When I was around three-quarters into the film, I thought to myself, “Wow, a 90s film about the trials and tribulations of women, and no rape scene! Well done Showgirls.” When all seems to be going perfectly for Nomi, the film takes its darkest turn. Nomi has pushed Cristal down the stairs and into the hospital for months. She’s the new star, she has Zack on her arm, and she has just introduced Molly to her favorite singer at a glamorous party. Andrew Carver is Molly’s celebrity dreamboat throughout the movie. So, when he invites her up to her room, and she happily goes with him, you think, “Yes, finally Molly gets her moment.” Ah, but that would be too easy - happy women must be destroyed. Molly is viciously, and I mean, viciously, gang-raped by Carver (William Shockley) and two other men. After, Nomi finds her stumbling through the lobby of the hotel with blood gushing down her legs. And this all happens just 20 minutes before the film ends. Sure, the story needed a harsh reality check to start Nomi’s journey back down to earth, but there was no need for such an explicit rape scene. It really is the ugly stain that slaps that 90s timestamp on the film.
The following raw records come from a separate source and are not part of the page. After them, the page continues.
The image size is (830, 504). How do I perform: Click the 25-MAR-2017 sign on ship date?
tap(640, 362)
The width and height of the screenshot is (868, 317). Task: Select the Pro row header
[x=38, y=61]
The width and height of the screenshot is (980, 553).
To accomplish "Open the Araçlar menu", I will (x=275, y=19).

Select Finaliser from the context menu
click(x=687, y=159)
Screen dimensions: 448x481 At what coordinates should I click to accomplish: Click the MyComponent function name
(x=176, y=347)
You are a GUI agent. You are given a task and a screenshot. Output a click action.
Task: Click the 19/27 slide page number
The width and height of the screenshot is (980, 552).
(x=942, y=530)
So, is Showgirls still as bad as you remember? Yes. Berkley and the script are its hamartia, giving The Room a run for its money. There is little to no character development, you don’t feel any closer or more compelled by the characters by the end of the film. In fact, Nomi completely undoes any redemption the film tries to give her as she abandons a traumatized Molly in the hospital to move to Los Angeles at the end. What’s that about?

But, does it earn its subsequent cult classic status? Absolutely. I still very much enjoyed basking in the glitter and boobs of 90s Las Vegas for two hours. The costume and makeup are sensational to look at - particularly a glittery hairstyle that Nomi sports when she’s made the new star of the show. The dance sequences are fun and camp - reiterating Paul Verhoeven’s understanding that Showgirls is a film to be looked at rather than understood or even listened to with a script like that. But the film deserves to be remembered and revisited for its nuanced exploration of what it is that compels us to sit and look at someone. Just like Nomi, just like every dancer in that show, Showgirls begs, more than anything, to be watched. And despite how bad we think it is, it's hard not to.